- [YOUR ASSIGNMENT]: Read the lines below and count those that have the word "will". Respond with the number only.

____

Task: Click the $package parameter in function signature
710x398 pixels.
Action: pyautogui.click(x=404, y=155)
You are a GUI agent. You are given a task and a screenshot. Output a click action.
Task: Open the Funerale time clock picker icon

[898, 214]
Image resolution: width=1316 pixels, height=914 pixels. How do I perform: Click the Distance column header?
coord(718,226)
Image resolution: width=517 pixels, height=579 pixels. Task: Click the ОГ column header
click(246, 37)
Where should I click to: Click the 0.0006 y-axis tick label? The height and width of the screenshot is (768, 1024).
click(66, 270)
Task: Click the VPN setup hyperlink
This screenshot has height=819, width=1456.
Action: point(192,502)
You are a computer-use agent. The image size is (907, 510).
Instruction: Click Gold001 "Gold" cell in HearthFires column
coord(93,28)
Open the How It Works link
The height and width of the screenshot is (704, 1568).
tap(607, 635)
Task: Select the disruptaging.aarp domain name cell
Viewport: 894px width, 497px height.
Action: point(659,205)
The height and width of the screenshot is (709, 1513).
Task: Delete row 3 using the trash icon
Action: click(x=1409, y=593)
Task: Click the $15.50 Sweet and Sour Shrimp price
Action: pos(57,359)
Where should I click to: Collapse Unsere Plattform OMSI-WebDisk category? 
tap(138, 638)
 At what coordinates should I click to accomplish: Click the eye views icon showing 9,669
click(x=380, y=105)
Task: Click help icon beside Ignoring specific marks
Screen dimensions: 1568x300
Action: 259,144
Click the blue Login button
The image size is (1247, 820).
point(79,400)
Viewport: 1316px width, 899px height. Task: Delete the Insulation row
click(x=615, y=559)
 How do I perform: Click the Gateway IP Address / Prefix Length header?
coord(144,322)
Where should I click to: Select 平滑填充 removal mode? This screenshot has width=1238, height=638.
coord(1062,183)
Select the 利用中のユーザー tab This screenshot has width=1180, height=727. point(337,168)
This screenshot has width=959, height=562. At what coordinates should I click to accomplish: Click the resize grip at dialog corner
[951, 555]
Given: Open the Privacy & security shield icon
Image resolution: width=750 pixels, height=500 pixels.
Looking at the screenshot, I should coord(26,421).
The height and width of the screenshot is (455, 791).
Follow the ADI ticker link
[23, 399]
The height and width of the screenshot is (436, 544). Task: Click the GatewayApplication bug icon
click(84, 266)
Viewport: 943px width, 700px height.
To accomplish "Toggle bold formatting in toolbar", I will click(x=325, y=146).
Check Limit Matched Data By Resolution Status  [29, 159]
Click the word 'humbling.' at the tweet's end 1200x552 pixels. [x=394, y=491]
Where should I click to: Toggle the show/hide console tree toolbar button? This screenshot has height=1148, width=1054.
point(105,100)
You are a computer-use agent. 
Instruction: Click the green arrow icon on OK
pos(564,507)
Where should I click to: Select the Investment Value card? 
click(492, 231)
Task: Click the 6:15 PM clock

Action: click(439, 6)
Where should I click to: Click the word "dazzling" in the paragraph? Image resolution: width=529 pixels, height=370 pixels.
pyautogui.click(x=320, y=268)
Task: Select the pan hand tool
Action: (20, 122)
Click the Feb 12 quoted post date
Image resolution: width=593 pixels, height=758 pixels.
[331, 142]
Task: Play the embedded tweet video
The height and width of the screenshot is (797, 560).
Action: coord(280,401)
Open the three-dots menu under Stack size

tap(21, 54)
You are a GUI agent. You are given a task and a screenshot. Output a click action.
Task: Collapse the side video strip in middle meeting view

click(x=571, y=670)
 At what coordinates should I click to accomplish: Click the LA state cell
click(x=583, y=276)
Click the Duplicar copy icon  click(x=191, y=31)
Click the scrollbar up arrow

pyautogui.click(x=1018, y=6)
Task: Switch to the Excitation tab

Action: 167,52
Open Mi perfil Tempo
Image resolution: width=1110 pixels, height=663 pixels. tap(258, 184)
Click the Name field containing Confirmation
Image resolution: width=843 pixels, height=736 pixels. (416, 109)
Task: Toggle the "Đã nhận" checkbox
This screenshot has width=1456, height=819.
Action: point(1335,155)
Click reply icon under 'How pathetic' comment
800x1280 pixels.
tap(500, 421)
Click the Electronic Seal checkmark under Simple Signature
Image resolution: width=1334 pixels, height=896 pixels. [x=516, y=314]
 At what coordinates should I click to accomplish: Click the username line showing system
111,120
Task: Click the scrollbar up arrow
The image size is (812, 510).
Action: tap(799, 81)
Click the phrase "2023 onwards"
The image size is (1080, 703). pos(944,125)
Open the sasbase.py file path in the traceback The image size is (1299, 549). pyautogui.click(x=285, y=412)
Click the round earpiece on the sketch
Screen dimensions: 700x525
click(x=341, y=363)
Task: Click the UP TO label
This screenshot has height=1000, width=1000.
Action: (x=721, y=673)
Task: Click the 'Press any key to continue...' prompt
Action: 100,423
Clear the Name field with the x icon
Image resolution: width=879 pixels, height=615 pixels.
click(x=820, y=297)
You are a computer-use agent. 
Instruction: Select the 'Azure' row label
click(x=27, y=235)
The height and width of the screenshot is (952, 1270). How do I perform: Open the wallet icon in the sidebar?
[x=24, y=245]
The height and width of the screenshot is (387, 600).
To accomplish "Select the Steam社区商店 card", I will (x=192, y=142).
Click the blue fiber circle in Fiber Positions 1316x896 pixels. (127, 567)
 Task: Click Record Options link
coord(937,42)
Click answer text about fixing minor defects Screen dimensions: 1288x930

____

- [SOLUTION TO THE EXERCISE]: 2